◆ **TASK MATERIAL**:
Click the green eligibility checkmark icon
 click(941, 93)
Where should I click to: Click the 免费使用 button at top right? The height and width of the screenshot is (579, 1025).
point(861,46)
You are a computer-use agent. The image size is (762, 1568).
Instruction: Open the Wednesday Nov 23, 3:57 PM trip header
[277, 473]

==

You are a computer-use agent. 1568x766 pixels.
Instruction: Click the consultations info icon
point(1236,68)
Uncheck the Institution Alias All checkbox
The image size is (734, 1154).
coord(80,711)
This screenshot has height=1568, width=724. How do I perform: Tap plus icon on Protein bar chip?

◆ **GOAL OF THE EXERCISE**: Reproduce the entries above exactly, but only the lines between the line holding "Click the green eligibility checkmark icon" and the line holding "You are a computer-use agent. The", inclusive.

◆ **ANSWER AREA**:
Click the green eligibility checkmark icon
 click(941, 93)
Where should I click to: Click the 免费使用 button at top right? The height and width of the screenshot is (579, 1025).
point(861,46)
You are a computer-use agent. The image size is (762, 1568).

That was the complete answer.